Instructions for the task.
Begin with the line that has "You are a GUI". Give it and every line after it again, exactly, through the end of the entries below.
___ Records provided ___
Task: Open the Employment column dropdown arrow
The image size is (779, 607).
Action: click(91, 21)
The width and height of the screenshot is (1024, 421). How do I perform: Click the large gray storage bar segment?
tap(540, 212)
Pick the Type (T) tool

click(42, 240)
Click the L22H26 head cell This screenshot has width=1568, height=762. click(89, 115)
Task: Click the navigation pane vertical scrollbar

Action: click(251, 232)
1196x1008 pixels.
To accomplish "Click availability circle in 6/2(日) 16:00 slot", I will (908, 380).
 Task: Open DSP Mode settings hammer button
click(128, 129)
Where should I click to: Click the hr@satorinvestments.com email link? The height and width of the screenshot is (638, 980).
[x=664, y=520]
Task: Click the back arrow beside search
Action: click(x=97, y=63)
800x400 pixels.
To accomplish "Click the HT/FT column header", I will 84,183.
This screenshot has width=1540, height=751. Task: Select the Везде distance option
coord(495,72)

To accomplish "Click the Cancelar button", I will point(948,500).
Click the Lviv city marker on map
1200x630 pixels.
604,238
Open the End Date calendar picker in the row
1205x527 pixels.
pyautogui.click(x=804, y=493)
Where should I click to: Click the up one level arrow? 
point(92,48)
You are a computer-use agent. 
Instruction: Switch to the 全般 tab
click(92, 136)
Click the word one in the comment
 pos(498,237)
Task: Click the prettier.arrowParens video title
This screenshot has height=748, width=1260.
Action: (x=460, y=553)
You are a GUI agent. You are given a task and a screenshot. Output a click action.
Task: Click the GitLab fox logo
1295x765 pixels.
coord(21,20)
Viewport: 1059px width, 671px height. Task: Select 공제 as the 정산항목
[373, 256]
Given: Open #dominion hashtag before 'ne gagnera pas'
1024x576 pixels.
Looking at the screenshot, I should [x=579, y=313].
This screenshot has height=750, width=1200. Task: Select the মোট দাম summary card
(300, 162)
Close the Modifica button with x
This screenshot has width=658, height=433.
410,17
___
Output below.
You are a GUI agent. You are given a task and a screenshot. Output a click action.
Task: Click the GitLab fox logo
1295x765 pixels.
coord(21,20)
Viewport: 1059px width, 671px height. Task: Select 공제 as the 정산항목
[373, 256]
Given: Open #dominion hashtag before 'ne gagnera pas'
1024x576 pixels.
Looking at the screenshot, I should [x=579, y=313].
This screenshot has height=750, width=1200. Task: Select the মোট দাম summary card
(300, 162)
Close the Modifica button with x
This screenshot has width=658, height=433.
410,17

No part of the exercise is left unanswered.